While one would consider Sanders’s opposition to the deal as a symbol of the progressives’ resistance, New York Congresswoman Alexandria Ocasio-Cortez’s made that assumption strong. Hours earlier, ‘AOC’ expressed some concerns that were similar to that of Sanders who she endorsed for this year’s presidency though she remained open to voting for a deal.
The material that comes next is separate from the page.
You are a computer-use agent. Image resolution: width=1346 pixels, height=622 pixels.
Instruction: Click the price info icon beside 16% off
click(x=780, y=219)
Rep. Alexandria Ocasio-Cortez with Sen. Bernie Sanders (Getty Images)

 

“Something is better than nothing but what I have real concerns about is the American people thinking ‘Congress struck a deal, we’re getting COVID relief,’ and then their lives changing very little,” she told NBC News in an interview, adding that she is “extremely concerned that it’s not going to solve the immediate problems that people have”. 
“If you're on the brink of an eviction or if you're behind on six months of bills, you need that check, you need the check, and state and local funding isn't going to help you,” Ocasio-Cortez said. “And so the millions of people who are most desperately impacted need a check.”

President-elect Joe Biden, who has encouraged bipartisan talks, also signaled on Friday, December 4, that he is in favor of direct payments.